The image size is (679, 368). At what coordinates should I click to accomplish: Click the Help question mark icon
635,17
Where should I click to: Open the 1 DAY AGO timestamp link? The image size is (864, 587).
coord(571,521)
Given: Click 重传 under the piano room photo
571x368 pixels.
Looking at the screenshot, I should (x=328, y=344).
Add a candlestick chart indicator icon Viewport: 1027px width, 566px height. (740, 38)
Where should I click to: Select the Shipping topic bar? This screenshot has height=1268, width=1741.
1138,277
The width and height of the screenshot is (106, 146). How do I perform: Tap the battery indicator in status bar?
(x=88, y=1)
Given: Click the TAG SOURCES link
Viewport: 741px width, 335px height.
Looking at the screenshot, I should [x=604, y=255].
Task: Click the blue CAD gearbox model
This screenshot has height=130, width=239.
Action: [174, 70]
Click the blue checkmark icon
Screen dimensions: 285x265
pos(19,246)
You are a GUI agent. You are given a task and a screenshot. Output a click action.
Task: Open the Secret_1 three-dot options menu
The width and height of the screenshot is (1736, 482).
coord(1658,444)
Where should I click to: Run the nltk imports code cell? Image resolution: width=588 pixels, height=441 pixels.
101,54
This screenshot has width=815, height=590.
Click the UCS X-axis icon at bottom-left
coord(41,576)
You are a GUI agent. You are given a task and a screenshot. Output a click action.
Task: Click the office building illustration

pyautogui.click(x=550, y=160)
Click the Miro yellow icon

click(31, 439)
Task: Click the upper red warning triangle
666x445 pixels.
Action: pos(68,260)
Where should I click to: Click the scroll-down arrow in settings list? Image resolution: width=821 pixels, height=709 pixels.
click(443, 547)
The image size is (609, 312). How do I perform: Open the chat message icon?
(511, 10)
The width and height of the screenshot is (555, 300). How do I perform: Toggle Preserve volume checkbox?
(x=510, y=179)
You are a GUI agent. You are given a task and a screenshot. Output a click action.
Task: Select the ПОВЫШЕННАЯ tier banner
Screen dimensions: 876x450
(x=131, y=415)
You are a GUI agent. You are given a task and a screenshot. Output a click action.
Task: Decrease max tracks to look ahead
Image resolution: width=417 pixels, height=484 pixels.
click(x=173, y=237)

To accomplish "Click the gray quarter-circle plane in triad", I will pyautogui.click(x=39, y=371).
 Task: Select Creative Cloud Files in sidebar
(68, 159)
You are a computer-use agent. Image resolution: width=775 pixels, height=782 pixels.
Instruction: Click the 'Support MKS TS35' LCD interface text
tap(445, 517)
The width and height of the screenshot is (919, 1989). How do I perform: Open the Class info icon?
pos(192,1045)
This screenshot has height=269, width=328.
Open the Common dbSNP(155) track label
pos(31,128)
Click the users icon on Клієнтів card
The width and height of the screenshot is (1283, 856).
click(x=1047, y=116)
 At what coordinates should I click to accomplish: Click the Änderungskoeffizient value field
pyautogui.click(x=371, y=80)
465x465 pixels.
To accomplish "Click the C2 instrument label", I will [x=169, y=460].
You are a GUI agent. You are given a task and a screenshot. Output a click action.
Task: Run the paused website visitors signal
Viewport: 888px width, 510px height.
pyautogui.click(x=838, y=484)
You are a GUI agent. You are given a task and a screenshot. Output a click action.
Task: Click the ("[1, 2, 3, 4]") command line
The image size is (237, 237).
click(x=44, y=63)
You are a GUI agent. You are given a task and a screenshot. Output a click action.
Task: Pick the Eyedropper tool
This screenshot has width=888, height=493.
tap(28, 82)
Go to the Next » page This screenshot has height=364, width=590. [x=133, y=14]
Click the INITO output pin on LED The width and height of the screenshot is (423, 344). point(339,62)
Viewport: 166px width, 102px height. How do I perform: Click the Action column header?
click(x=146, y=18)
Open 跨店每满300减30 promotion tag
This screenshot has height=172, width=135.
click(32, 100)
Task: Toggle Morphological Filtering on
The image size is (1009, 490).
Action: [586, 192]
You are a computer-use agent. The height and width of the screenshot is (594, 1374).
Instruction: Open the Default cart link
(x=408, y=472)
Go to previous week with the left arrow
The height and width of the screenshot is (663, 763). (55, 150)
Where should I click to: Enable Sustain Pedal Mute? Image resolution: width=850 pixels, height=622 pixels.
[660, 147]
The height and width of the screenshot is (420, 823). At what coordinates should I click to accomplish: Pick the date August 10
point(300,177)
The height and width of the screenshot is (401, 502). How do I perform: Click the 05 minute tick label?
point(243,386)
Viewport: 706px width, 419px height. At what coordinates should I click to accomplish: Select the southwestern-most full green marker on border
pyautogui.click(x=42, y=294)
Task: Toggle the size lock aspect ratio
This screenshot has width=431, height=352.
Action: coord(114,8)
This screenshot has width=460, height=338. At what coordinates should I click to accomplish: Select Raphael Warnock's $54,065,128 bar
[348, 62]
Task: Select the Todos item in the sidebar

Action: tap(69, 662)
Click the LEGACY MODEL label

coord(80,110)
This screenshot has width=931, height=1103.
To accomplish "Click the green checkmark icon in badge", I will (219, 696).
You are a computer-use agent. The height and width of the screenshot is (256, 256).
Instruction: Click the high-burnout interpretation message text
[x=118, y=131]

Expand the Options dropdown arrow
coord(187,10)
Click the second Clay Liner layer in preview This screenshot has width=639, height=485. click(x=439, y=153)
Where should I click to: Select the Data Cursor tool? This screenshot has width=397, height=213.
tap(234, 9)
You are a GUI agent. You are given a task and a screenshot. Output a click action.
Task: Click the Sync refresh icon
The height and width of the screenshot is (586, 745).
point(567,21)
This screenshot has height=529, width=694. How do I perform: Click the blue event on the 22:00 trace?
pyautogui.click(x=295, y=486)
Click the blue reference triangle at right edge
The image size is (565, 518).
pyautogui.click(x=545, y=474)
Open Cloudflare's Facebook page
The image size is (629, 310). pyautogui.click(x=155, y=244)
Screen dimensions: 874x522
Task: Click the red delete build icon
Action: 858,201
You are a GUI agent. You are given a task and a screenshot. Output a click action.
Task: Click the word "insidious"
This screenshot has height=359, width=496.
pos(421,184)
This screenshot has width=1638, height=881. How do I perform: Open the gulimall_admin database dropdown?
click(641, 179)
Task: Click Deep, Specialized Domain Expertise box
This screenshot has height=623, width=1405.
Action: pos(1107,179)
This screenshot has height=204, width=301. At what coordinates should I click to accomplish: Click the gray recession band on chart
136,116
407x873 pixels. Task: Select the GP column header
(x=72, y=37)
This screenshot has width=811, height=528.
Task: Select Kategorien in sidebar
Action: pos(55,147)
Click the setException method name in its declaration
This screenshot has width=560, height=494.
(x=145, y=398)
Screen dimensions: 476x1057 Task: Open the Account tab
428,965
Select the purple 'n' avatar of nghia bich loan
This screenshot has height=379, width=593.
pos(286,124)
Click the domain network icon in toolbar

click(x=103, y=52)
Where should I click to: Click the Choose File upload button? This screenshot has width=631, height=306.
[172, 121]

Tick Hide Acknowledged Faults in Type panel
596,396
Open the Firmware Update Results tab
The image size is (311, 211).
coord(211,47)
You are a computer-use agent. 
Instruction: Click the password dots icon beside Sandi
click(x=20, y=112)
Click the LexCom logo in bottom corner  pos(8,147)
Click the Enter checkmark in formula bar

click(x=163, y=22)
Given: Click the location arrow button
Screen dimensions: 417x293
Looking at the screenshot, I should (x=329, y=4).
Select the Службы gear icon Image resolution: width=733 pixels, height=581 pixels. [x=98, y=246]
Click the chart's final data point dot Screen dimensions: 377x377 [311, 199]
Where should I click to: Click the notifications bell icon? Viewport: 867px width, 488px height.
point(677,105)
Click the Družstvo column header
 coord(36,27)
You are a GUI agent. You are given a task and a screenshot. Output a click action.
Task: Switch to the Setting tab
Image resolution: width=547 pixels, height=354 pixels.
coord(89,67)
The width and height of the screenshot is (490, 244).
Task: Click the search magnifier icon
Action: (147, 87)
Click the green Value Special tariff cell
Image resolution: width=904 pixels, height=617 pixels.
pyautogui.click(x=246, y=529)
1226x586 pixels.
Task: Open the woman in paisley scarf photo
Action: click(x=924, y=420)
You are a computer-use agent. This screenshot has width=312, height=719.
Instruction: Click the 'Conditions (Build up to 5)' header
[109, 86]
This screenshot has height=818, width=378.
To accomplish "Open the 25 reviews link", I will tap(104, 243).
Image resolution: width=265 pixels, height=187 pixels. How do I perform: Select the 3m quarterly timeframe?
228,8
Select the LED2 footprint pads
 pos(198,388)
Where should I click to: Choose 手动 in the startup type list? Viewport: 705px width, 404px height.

..........

» **WORK REQUIRED**: The required output is the set of lines from the first line of the data through the line that contains "Given: Click 重传 under the piano room photo", transcribed exactly.

» **RESPONSE TO THIS TASK**:
The image size is (679, 368). At what coordinates should I click to accomplish: Click the Help question mark icon
635,17
Where should I click to: Open the 1 DAY AGO timestamp link? The image size is (864, 587).
coord(571,521)
Given: Click 重传 under the piano room photo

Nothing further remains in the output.